DOCUMENT EXTRACT
- - - - -
DragonFly On-Line Manual Pages
TREND2D(1) Generic Mapping Tools TREND2D(1)
NAME
trend2d - Fit a [weighted] [robust] polynomial model for z = f(x,y) to
xyz[w] data.
SYNOPSIS
trend2d -Fxyzmrw -Nn_model[r] [ xyz[w]file ] [ -Ccondition_number ] [
-H[i][nrec] ] [ -I[confidence_level] ] [ -V ] [ -W ] [ -:[i|o] ] [
-b[i|o][s|S|d|D[ncol]|c[var1/...]] ] [ -f[i|o]colinfo ]
DESCRIPTION
trend2d reads x,y,z [and w] values from the first three [four] columns
on standard input [or xyz[w]file] and fits a regression model z =
f(x,y) + e by [weighted] least squares. The fit may be made robust by
iterative reweighting of the data. The user may also search for the
number of terms in f(x,y) which significantly reduce the variance in z.
n_model may be in [1,10] to fit a model of the following form (similar
to grdtrend):
m1 + m2*x + m3*y + m4*x*y + m5*x*x + m6*y*y + m7*x*x*x + m8*x*x*y +
m9*x*y*y + m10*y*y*y.
The user must specify -Nn_model, the number of model parameters to use;
thus, -N4 fits a bilinear trend, -N6 a quadratic surface, and so on.
- - - - -
MATERIAL SHOWN

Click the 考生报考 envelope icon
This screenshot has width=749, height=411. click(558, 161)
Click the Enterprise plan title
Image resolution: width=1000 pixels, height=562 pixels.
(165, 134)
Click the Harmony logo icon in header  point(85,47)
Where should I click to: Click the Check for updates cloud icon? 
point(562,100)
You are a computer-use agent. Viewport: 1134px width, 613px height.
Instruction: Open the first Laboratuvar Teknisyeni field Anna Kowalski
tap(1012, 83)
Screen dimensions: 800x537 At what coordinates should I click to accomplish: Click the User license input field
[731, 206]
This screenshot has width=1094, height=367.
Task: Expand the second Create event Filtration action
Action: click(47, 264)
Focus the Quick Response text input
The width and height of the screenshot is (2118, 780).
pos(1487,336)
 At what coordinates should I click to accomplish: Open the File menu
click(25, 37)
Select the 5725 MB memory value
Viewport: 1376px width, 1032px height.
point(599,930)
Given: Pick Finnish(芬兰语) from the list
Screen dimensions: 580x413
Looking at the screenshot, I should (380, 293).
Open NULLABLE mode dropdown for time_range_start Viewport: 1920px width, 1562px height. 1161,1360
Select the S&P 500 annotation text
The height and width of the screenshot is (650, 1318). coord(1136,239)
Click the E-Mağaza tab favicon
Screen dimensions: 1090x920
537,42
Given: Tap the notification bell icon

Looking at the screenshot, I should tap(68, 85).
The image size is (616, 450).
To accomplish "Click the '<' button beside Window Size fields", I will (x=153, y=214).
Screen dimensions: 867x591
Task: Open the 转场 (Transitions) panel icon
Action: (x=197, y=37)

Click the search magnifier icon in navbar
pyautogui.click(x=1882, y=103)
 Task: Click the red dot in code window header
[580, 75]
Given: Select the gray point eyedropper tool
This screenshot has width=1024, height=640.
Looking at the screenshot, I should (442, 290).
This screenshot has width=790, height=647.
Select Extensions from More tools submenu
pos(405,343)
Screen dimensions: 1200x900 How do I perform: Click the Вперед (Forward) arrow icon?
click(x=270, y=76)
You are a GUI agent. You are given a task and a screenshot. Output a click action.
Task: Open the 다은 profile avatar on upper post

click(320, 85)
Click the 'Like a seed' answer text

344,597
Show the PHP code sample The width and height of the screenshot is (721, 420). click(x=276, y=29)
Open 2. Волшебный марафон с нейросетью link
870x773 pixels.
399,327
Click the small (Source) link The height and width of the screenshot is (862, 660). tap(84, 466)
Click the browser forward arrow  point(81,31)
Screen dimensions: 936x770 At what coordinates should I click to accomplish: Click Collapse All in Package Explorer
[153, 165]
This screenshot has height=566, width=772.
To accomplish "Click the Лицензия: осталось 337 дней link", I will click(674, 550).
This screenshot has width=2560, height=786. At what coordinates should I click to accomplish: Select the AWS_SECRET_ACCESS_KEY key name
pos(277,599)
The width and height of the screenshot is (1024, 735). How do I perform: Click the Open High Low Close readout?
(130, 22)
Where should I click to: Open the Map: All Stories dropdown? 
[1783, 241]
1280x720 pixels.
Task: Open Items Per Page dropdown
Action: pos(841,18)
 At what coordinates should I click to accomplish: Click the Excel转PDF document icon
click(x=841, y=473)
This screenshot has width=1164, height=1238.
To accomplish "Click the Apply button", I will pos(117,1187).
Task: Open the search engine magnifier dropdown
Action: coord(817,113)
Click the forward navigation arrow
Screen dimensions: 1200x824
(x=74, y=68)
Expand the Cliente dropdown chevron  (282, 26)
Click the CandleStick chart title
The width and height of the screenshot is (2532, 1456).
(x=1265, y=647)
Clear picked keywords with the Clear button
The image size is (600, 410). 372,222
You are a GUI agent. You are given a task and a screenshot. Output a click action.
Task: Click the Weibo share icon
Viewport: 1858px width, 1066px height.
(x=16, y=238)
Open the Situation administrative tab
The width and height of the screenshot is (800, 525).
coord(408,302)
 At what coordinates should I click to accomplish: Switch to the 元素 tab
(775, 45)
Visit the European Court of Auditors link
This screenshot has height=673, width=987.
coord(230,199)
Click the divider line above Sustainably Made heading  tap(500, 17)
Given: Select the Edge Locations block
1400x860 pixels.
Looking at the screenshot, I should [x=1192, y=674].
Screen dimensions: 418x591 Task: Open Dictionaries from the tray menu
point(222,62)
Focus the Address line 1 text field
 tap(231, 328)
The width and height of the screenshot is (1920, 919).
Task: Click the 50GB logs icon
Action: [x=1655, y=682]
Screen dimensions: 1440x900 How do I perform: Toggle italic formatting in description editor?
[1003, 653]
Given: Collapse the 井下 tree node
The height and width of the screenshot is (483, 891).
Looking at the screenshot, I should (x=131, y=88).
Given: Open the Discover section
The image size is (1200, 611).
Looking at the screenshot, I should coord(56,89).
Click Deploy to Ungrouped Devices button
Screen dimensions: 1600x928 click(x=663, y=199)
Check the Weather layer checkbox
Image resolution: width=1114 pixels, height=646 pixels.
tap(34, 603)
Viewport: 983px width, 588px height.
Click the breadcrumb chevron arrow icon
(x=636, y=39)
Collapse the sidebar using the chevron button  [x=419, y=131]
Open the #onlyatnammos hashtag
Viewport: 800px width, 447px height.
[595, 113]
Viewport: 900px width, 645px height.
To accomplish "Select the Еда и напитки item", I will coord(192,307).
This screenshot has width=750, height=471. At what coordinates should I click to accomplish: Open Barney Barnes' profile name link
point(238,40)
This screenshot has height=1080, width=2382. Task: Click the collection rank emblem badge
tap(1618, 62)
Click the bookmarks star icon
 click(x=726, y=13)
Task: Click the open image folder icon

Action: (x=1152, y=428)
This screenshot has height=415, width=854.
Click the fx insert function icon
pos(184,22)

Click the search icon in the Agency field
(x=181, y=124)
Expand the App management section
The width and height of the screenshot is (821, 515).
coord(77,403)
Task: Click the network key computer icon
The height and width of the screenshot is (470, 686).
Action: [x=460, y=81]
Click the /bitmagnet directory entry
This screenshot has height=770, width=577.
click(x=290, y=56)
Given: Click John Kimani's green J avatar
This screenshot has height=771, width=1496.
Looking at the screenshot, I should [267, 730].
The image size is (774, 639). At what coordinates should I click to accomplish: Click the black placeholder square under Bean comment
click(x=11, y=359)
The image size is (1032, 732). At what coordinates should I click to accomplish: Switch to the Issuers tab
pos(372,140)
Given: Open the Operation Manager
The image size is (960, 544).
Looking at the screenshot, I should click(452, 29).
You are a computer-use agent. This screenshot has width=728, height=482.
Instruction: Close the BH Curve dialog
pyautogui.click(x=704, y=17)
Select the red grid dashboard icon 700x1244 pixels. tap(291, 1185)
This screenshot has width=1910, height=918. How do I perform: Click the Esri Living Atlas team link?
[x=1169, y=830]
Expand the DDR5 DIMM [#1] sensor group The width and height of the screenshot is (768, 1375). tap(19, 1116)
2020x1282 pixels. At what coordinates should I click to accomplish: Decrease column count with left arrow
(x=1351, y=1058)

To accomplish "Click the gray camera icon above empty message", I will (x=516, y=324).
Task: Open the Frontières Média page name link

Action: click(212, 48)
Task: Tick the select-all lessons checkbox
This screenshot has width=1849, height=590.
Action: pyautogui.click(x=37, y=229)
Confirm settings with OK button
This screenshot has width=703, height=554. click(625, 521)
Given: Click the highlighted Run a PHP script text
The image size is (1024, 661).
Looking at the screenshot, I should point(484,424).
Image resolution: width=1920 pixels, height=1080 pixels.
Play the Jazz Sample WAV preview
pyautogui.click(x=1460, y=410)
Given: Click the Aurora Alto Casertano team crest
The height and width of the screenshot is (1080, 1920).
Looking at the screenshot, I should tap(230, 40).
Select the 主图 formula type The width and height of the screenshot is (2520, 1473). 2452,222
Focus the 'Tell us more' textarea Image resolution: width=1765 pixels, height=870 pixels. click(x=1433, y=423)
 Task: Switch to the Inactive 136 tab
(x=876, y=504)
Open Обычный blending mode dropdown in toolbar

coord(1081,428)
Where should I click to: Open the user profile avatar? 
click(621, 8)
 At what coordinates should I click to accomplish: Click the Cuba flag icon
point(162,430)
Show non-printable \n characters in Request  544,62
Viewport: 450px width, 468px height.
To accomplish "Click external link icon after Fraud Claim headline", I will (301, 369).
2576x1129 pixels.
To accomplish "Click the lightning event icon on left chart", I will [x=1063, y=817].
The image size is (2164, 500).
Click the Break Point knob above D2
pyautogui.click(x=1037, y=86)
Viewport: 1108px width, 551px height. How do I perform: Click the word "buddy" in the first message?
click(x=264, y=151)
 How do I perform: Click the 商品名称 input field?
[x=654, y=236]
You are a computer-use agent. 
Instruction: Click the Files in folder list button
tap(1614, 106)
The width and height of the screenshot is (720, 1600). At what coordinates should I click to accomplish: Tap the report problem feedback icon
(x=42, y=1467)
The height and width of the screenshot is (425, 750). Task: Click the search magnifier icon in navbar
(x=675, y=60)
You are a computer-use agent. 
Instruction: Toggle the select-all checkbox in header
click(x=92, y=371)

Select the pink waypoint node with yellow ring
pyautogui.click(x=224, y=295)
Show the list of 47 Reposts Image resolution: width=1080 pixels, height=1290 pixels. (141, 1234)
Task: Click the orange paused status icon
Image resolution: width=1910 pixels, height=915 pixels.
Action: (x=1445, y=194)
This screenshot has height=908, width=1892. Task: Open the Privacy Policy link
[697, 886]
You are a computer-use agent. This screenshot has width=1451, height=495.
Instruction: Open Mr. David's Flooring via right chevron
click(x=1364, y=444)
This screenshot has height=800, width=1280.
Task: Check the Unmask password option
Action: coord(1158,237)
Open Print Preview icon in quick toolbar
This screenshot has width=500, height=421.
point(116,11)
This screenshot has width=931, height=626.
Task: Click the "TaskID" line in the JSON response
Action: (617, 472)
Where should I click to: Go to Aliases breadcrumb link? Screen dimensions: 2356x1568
- - - - -
EXERCISE A
In the records, reproduce verbatim every line starting with the one containing "Open 2. Волшебный марафон с нейросетью link" and running through the one containing "Click the browser".
EXERCISE B
Continue the trend2d manual page from the point where it stops.

RIGHT ANSWER A
Open 2. Волшебный марафон с нейросетью link
870x773 pixels.
399,327
Click the small (Source) link The height and width of the screenshot is (862, 660). tap(84, 466)
Click the browser forward arrow  point(81,31)

RIGHT ANSWER B
Optionally, append r to perform a robust fit. In this case, the
program will iteratively reweight the data based on a robust scale
estimate, in order to converge to a solution insensitive to outliers.
This may be handy when separating a "regional" field from a "residual"
which should have non-zero mean, such as a local mountain on a regional
surface.
-F Specify up to six letters from the set {x y z m r w} in any
order to create columns of ASCII [or binary] output. x = x, y =
y, z = z, m = model f(x,y), r = residual z - m, w = weight used
in fitting.
-N Specify the number of terms in the model, n_model, and append r
to do a robust fit. E.g., a robust bilinear model is -N4r.
OPTIONS
xyz[w]file
ASCII [or binary, see -b] file containing x,y,z [w] values in
the first 3 [4] columns. If no file is specified, trend2d will
read from standard input.
-C Set the maximum allowed condition number for the matrix
solution. trend2d fits a damped least squares model, retaining
only that part of the eigenvalue spectrum such that the ratio of
the largest eigenvalue to the smallest eigenvalue is
condition_#. [Default: condition_# = 1.0e06. ].
-H Input file(s) has header record(s). If used, the default number
of header records is N_HEADER_RECS. Use -Hi if only input data
should have header records [Default will write out header
records if the input data have them]. Blank lines and lines
starting with # are always skipped.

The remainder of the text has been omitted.